Re: [PATCH 1/7] nfc: llcp: fix NULL error pointer dereference on sendmsg() after failed bind()

Krzysztof Kozlowski <krzysztof.kozlowski@xxxxxxxxxxxxx> · Sat, 15 Jan 2022 13:31:28 +0100

On 15/01/2022 13:26, Krzysztof Kozlowski wrote:
> Syzbot detected a NULL pointer dereference of nfc_llcp_sock->dev pointer
> (which is a 'struct nfc_dev *') with calls to llcp_sock_sendmsg() after
> a failed llcp_sock_bind().

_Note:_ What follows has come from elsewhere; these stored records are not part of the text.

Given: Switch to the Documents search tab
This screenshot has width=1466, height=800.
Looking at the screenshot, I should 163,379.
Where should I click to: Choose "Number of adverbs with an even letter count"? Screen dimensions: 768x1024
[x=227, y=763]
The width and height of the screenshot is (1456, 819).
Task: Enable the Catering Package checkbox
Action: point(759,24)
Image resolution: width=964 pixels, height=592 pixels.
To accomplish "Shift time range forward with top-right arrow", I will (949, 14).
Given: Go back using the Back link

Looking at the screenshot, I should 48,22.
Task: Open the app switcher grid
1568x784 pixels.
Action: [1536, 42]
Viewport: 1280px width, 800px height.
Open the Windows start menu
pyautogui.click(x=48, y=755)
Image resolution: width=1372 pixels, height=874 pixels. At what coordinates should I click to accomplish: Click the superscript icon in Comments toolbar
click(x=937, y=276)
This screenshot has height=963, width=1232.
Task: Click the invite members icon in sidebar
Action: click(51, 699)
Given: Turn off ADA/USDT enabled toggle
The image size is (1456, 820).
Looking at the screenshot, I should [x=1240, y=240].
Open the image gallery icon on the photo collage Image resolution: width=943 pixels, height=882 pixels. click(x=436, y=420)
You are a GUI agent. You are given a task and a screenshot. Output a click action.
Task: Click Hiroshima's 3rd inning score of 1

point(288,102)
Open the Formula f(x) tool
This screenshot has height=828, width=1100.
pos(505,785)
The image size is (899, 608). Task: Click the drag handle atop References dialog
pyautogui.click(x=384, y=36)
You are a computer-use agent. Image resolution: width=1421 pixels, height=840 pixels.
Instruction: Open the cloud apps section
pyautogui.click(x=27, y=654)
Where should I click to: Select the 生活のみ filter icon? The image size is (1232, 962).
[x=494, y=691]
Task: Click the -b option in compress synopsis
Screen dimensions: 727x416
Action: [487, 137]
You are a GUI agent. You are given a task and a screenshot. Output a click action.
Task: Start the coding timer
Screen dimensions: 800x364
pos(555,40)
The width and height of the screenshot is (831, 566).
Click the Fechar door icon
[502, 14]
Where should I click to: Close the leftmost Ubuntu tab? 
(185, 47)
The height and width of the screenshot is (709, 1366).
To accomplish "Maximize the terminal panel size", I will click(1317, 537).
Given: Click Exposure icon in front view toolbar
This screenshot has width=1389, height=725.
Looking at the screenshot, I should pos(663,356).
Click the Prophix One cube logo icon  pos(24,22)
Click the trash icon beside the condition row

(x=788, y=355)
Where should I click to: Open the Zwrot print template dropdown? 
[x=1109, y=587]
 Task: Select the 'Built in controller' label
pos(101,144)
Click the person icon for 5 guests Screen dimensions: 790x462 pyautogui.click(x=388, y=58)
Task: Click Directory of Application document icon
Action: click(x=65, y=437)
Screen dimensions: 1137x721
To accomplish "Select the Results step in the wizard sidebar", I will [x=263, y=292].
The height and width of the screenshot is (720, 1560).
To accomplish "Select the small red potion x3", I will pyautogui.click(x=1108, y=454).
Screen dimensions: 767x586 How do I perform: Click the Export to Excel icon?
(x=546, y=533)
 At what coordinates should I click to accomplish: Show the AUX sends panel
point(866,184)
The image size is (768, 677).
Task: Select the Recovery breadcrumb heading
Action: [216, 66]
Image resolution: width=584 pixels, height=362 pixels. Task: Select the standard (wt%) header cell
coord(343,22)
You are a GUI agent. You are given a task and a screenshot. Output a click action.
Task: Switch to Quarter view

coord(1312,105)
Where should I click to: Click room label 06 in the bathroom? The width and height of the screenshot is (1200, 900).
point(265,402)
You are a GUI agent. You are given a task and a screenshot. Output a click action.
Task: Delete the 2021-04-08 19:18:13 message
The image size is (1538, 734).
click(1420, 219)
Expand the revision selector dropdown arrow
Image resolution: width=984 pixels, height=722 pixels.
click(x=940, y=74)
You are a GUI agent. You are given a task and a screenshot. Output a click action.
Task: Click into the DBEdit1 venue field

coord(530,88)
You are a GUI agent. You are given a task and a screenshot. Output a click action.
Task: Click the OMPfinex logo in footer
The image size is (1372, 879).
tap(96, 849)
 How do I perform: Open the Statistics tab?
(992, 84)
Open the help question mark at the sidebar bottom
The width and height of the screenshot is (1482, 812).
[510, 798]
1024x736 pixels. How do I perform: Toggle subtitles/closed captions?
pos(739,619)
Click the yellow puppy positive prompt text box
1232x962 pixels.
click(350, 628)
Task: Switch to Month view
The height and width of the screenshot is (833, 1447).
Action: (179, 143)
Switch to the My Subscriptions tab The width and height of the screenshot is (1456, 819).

The message being sent is a SOCK_DGRAM.
> 
> KASAN report:
> 
>   BUG: KASAN: null-ptr-deref in nfc_alloc_send_skb+0x2d/0xc0
>   Read of size 4 at addr 00000000000005c8 by task llcp_sock_nfc_a/899
> 
>   CPU: 5 PID: 899 Comm: llcp_sock_nfc_a Not tainted 5.16.0-rc6-next-20211224-00001-gc6437fbf18b0 #125
>   Hardware name: QEMU Standard PC (i440FX + PIIX, 1996), BIOS 1.14.0-2 04/01/2014
>   Call Trace:
>    <TASK>
>    dump_stack_lvl+0x45/0x59
>    ? nfc_alloc_send_skb+0x2d/0xc0
>    __kasan_report.cold+0x117/0x11c
>    ? mark_lock+0x480/0x4f0
>    ? nfc_alloc_send_skb+0x2d/0xc0
>    kasan_report+0x38/0x50
>    nfc_alloc_send_skb+0x2d/0xc0
>    nfc_llcp_send_ui_frame+0x18c/0x2a0
>    ? nfc_llcp_send_i_frame+0x230/0x230
>    ? __local_bh_enable_ip+0x86/0xe0
>    ? llcp_sock_connect+0x470/0x470
>    ? llcp_sock_connect+0x470/0x470
>    sock_sendmsg+0x8e/0xa0
>    ____sys_sendmsg+0x253/0x3f0
>    ...
> 
> The issue was visible only with multiple simultaneous calls to bind() and
> sendmsg(), which resulted in most of the bind() calls to fail.  The
> bind() was failing on checking if there is available WKS/SDP/SAP
> (respective bit in 'struct nfc_llcp_local' fields).  When there was no
> available WKS/SDP/SAP, the bind returned error but the sendmsg() to such
> socket was able to trigger mentioned NULL pointer dereference of
> nfc_llcp_sock->dev.
> 
> The code looks simply racy and currently it protects several paths
> against race with checks for (!nfc_llcp_sock->local) which is NULL-ified
> in error paths of bind().  The llcp_sock_sendmsg() did not have such
> check but called function nfc_llcp_send_ui_frame() had, although not
> protected with lock_sock().
> 
> Therefore the race could look like (same socket is used all the time):
>   CPU0                                     CPU1
>   ====                                     ====
>   llcp_sock_bind()
>   - lock_sock()
>     - success
>   - release_sock()
>   - return 0
>                                            llcp_sock_sendmsg()
>                                            - lock_sock()
>                                            - release_sock()
>   llcp_sock_bind(), same socket
>   - lock_sock()
>     - error
>                                            - nfc_llcp_send_ui_frame()
>                                              - if (!llcp_sock->local)
>     - llcp_sock->local = NULL
>     - nfc_put_device(dev)
>                                              - dereference llcp_sock->dev
>   - release_sock()
>   - return -ERRNO
> 
> The nfc_llcp_send_ui_frame() checked llcp_sock->local outside of the
> lock, which is racy and ineffective check.  Instead, its caller
> llcp_sock_sendmsg(), should perform the check inside lock_sock().
> 
> Reported-by: syzbot+7f23bcddf626e0593a39@xxxxxxxxxxxxxxxxxxxxxxxxx

Syzbot confirmed fix, so this could be replaced with:

Reported-and-tested-by: syzbot+7f23bcddf626e0593a39@xxxxxxxxxxxxxxxxxxxxxxxxx

Best regards,
Krzysztof